Чехов, очень тепло относясь к Малороссии и к хохлам (наиболее часто употребляемое писателем слово), указывал на многие их достоинства. В то же время он отмечал и еще одно качество, которое порождает в украинском народе (как и в любом другом) «глубокомысленных идиотов». Так, в письме к Суворину от 18 декабря 1891 года Чехов, имея в виду творчески-интеллигентскую среду, заметил: «Хохлы упрямый народ; им кажется великолепным все то, что они изрекают, и свои хохлацкие истины они ставят так высоко, что жертвуют им не только художественной правдой, но даже здравым смыслом».

Параллели, совпадения с новейшей постсоветской украинской действительностью более чем очевидны. Самое страшное и трагичное то, что тип украинофила из «Именин» определяет политику Украины начала XXI века, он по-прежнему видит в Гоголе предателя, неустанно транслирует мифы о русском иге, голодоморе, воспевает Бандеру и прочих украинских националистов-фашистов.
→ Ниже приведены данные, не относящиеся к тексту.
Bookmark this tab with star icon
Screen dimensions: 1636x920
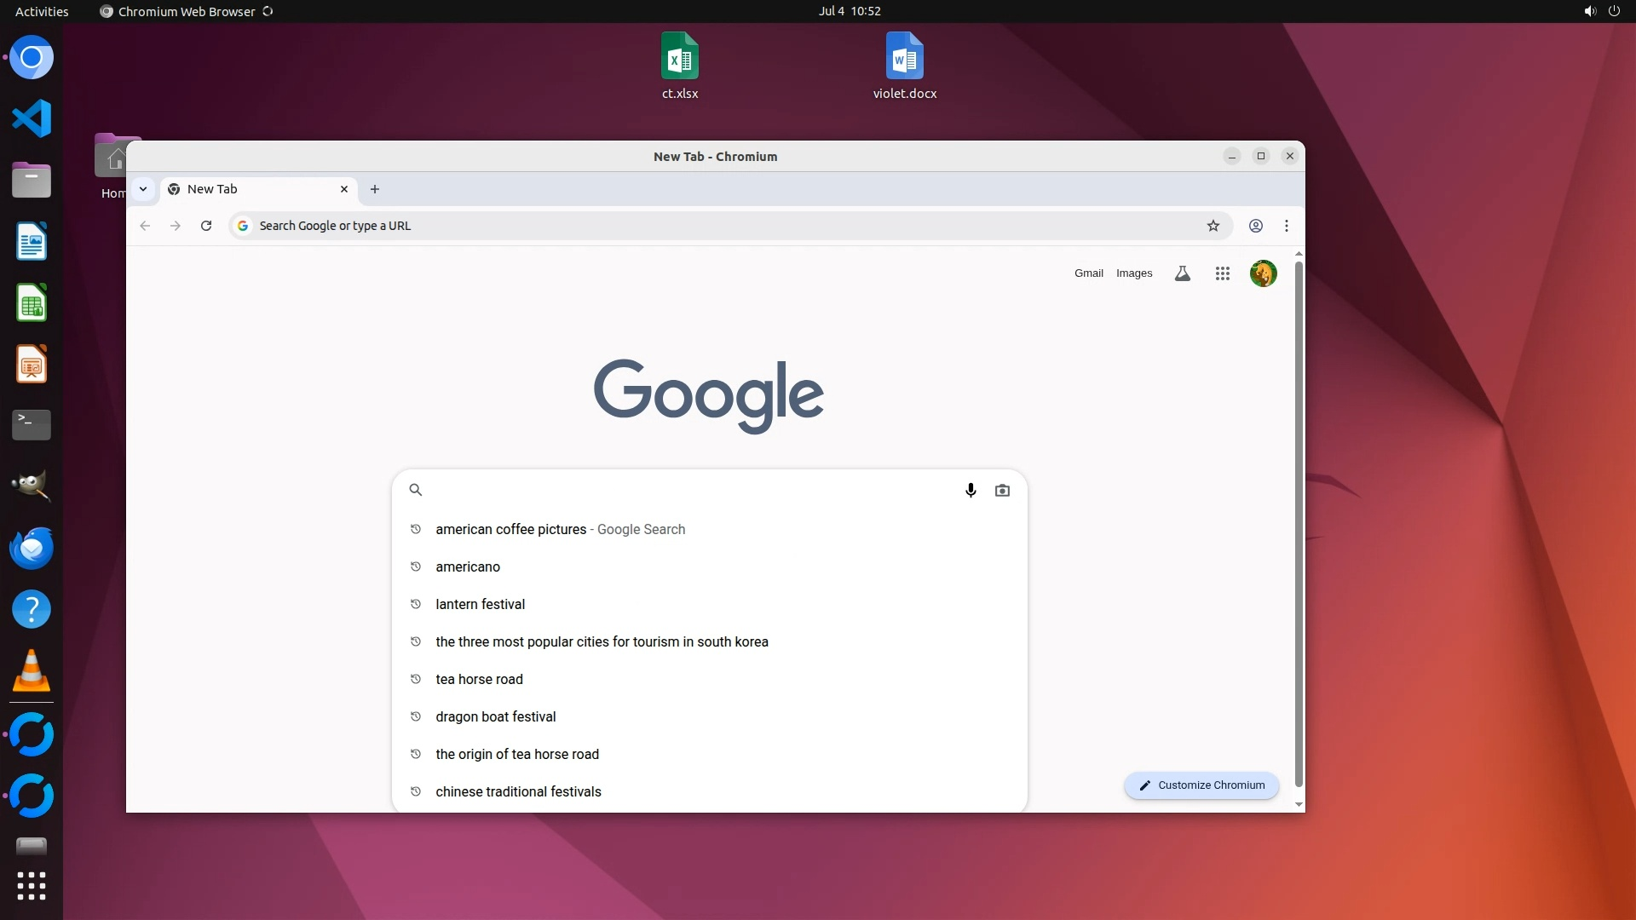point(1213,226)
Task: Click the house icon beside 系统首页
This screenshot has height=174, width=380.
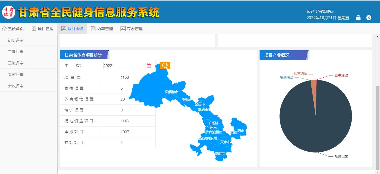Action: [x=4, y=29]
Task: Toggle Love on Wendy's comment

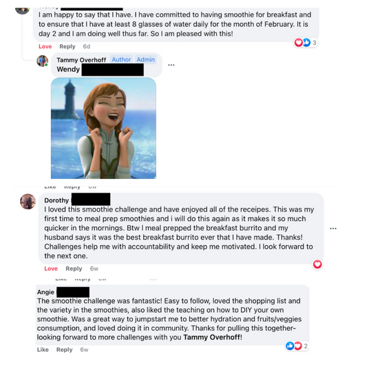Action: (45, 47)
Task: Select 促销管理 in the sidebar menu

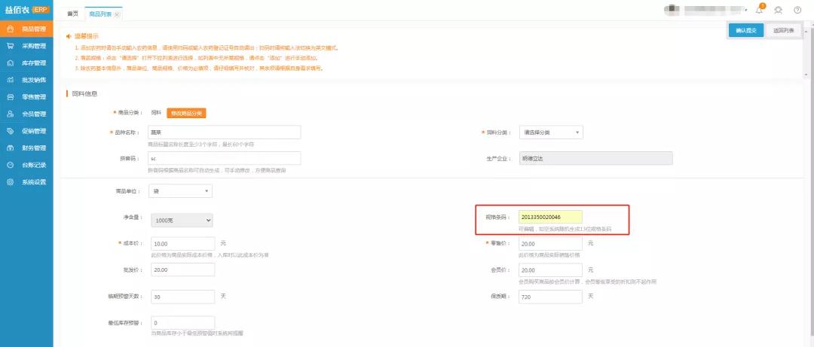Action: click(x=34, y=131)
Бунин в своей книге, говоря о родословной Чехова, о проживании предков писателя в Воронежской области с XVII века, высказывает предположение: явились они в эти места «с севера, а не из украинских земель, так как речь Чеховых и в XIX веке, и раньше была русская. (Называя себя неоднократно в письмах “хохлом”, А.П. Чехов, вероятно, имел в виду, что его бабушка со стороны отца была украинкой.)». Однако Бунин не обращает внимания на то, что хохлом Чехов называет только в отрицательно-ироничном контексте: «хохляцкая лень», «хохляцкая логика» и т.д.
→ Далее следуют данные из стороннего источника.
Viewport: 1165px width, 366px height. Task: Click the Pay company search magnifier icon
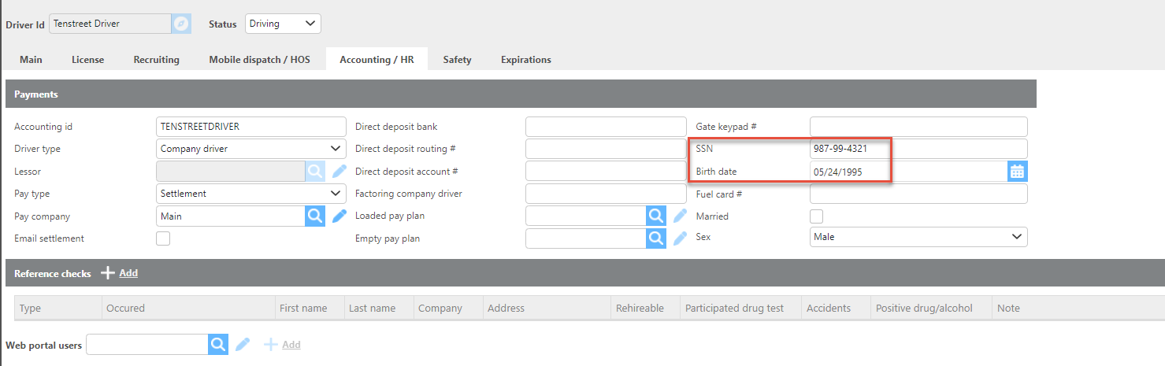coord(315,216)
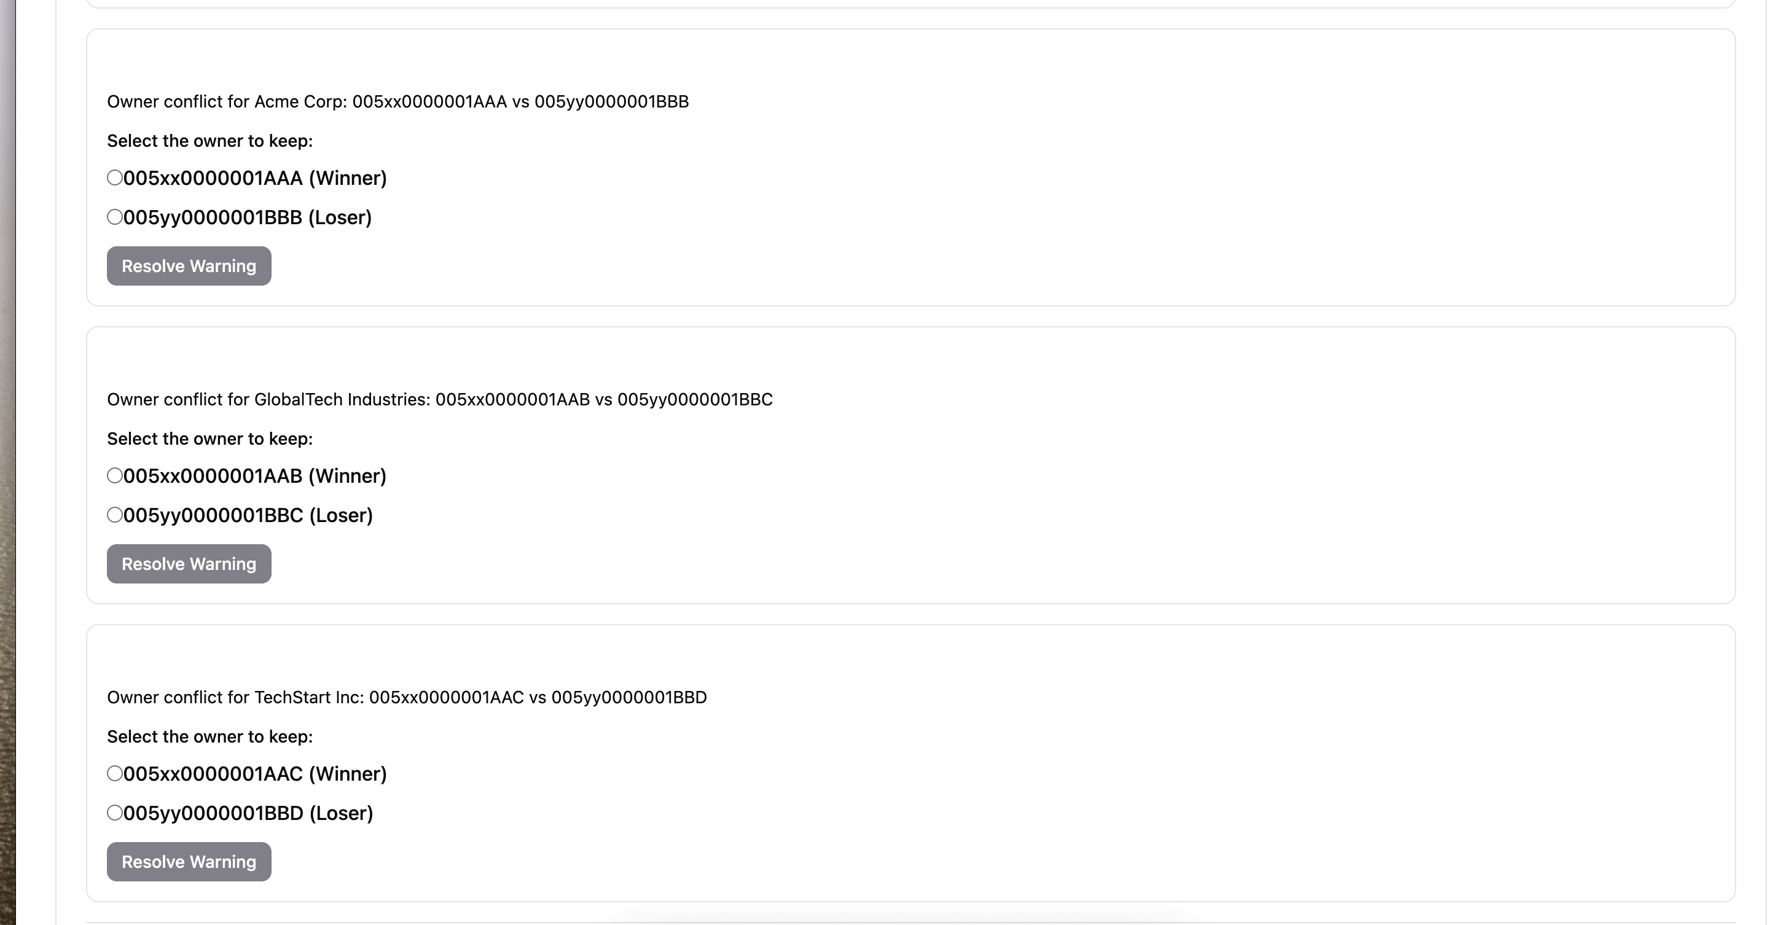
Task: Pick 005xx0000001AAC (Winner) for TechStart Inc
Action: [x=115, y=774]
Русскость Чехова на ином, духовно-культурном, ментальном уровне, который, собственно, определяет национальную принадлежность человека, писателя, подчеркивается Буниным через высказывание Л.Н. Толстого. Он, нежно любивший Антона Павловича, говорил ему: «Вот вы — русский. Да, очень, очень русский». Этим бунинский текст советскими публикаторами прерывается, о чем они уведомляют читателей соответствующим знаком. Остается лишь гадать, по какой причине был обрезан русский сюжет в книге Бунина.

Русскость Чехова чаще всего по-разному игнорируется и в постсоветское время многими исследователями, журналистами. Даже в объемнейшей (44,5 п.л.) и очень хорошей книге Алевтины Кузичевой «Чехов. Жизнь “отдельного человека”» (М., 2012) данная тема практически отсутствует. Поэтому оставим на долгое время книгу Бунина и уделим особое внимание восприятию Чеховым русской и шире — национальной проблематики.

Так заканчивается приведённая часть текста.